- What is required -
Rewrite everything from the line containing "The image size" down to the end of the entries as a numbered list, leaving out blank lines and pictures.

** Data to process follows **

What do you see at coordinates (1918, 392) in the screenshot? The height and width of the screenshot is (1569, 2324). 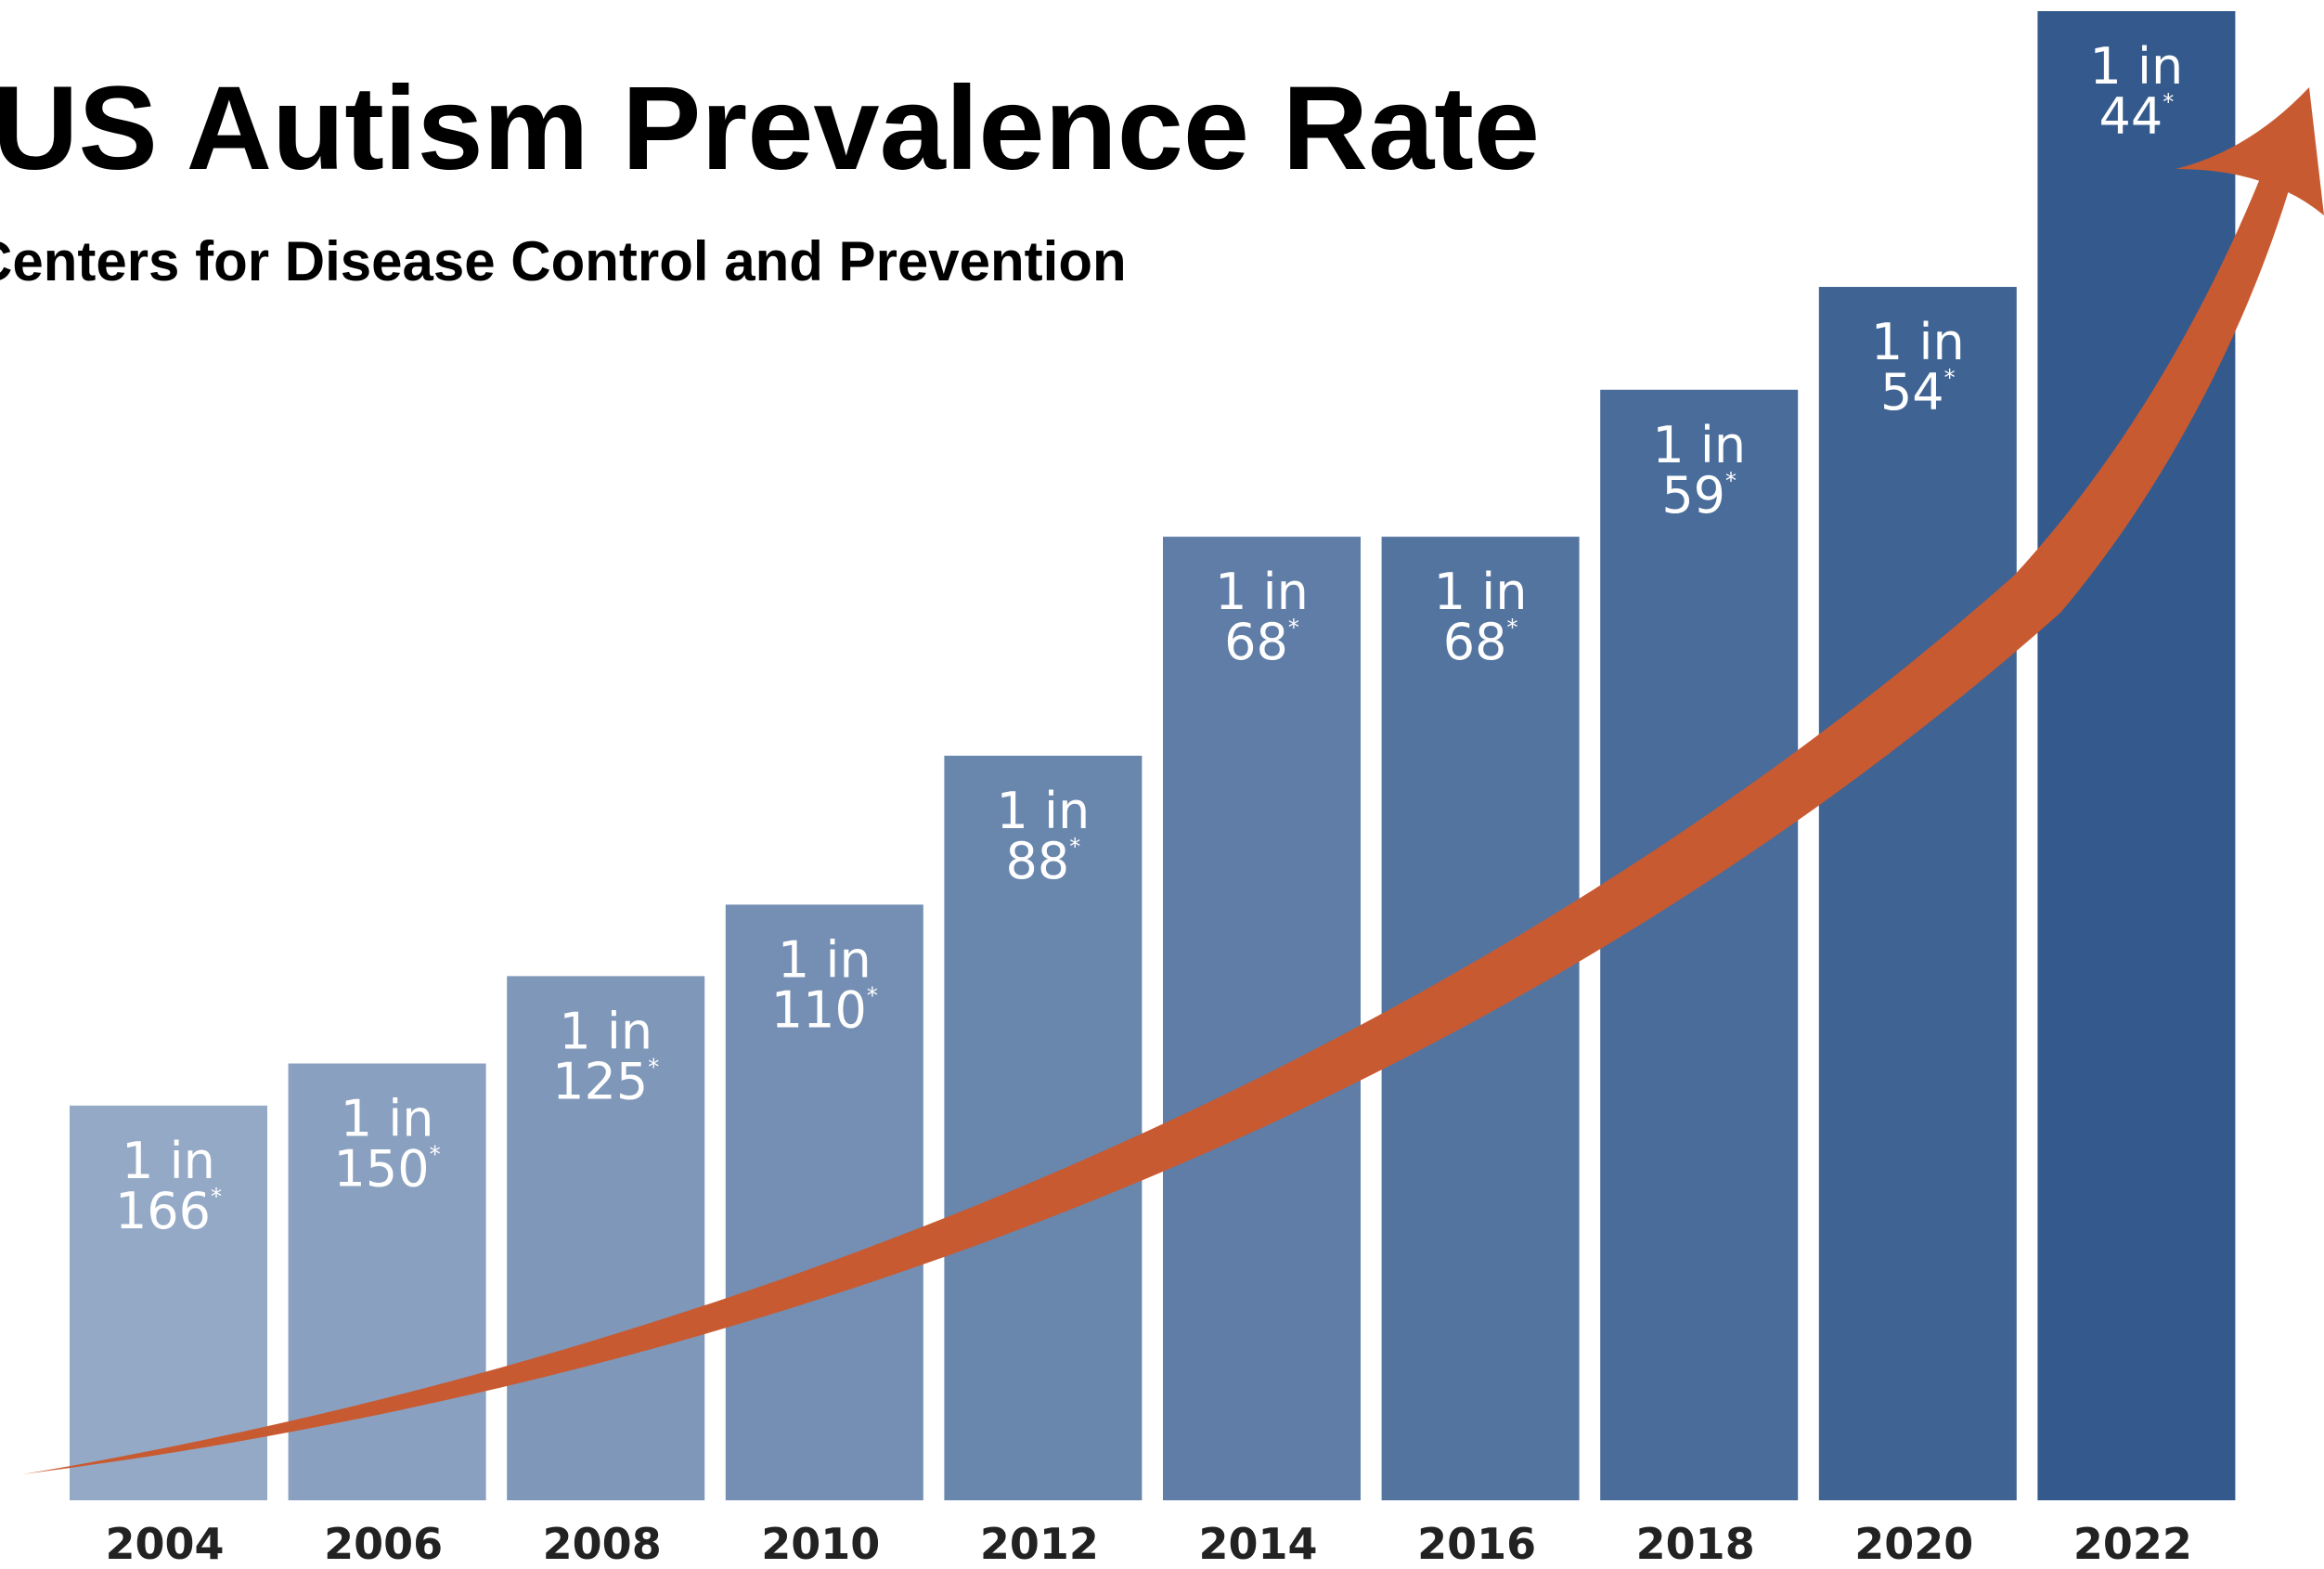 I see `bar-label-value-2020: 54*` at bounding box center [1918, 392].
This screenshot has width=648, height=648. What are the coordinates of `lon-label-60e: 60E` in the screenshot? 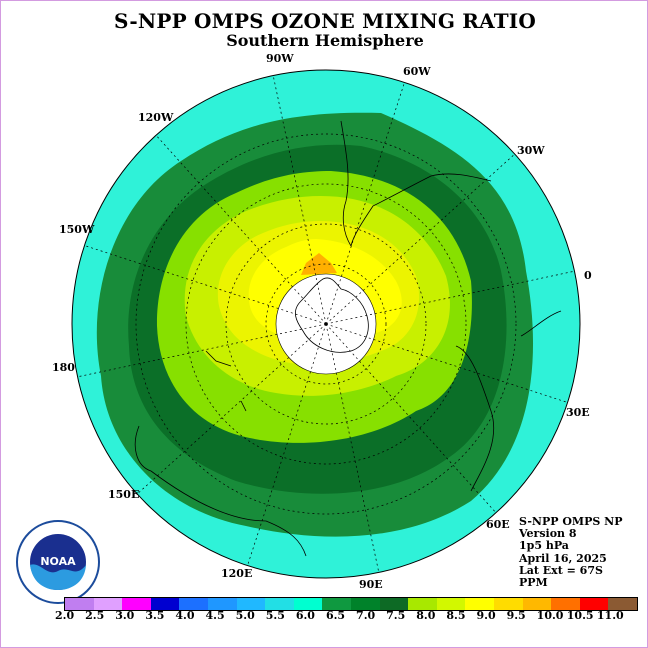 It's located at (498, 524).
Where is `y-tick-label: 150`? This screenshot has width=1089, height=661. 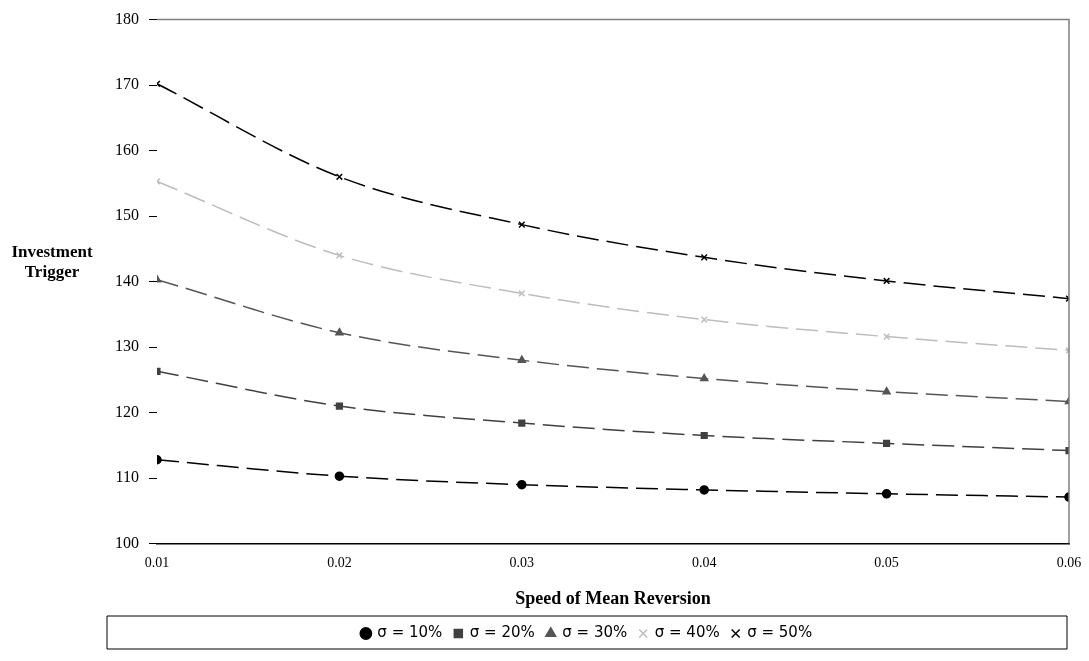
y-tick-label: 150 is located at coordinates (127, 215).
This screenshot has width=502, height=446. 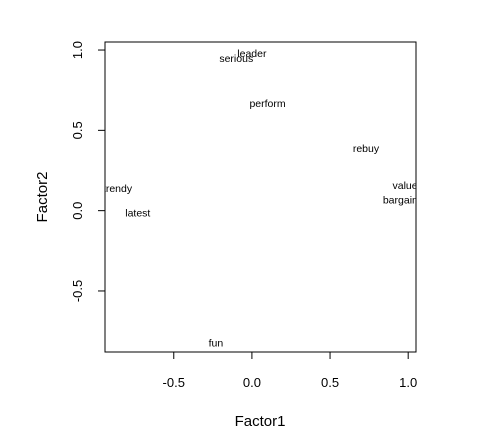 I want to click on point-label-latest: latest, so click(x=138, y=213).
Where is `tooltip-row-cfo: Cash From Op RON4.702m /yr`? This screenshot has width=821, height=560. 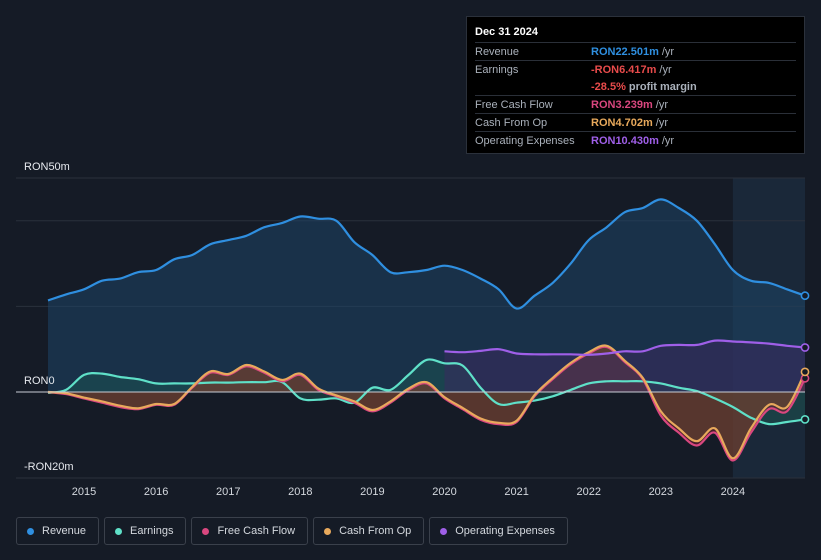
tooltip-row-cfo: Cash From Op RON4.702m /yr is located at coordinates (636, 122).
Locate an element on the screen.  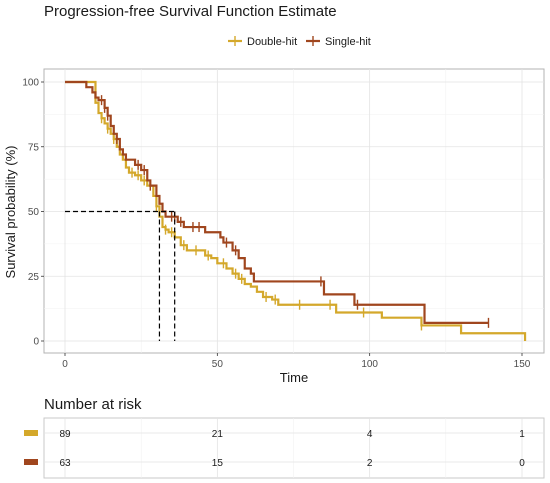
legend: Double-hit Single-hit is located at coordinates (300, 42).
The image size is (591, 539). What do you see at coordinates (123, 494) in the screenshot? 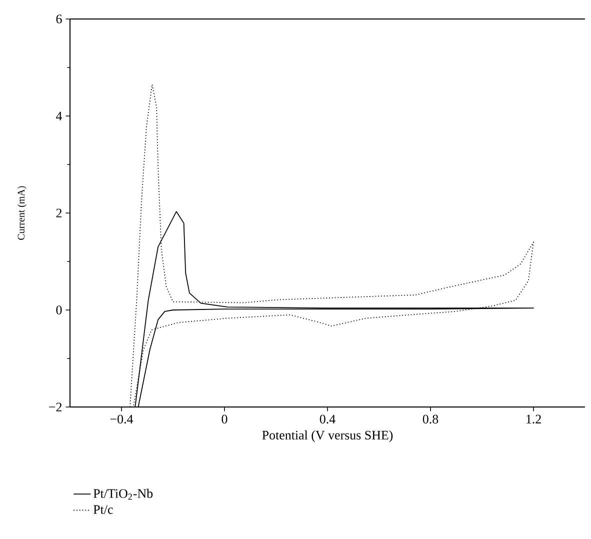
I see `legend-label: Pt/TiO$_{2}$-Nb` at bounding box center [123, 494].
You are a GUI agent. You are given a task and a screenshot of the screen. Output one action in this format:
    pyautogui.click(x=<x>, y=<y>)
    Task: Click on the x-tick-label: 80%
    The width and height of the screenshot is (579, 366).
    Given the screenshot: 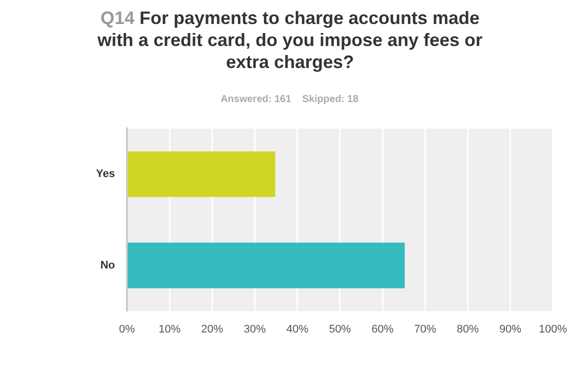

** End of Data to process **

- Solution below -
1. The image size is (591, 539). What do you see at coordinates (123, 494) in the screenshot? 
2. I see `legend-label: Pt/TiO$_{2}$-Nb` at bounding box center [123, 494].
3. You are a GUI agent. You are given a task and a screenshot of the screen. Output one action in this format:
4.     pyautogui.click(x=<x>, y=<y>)
5.     Task: Click on the x-tick-label: 80%
6.     The width and height of the screenshot is (579, 366).
7.     Given the screenshot: 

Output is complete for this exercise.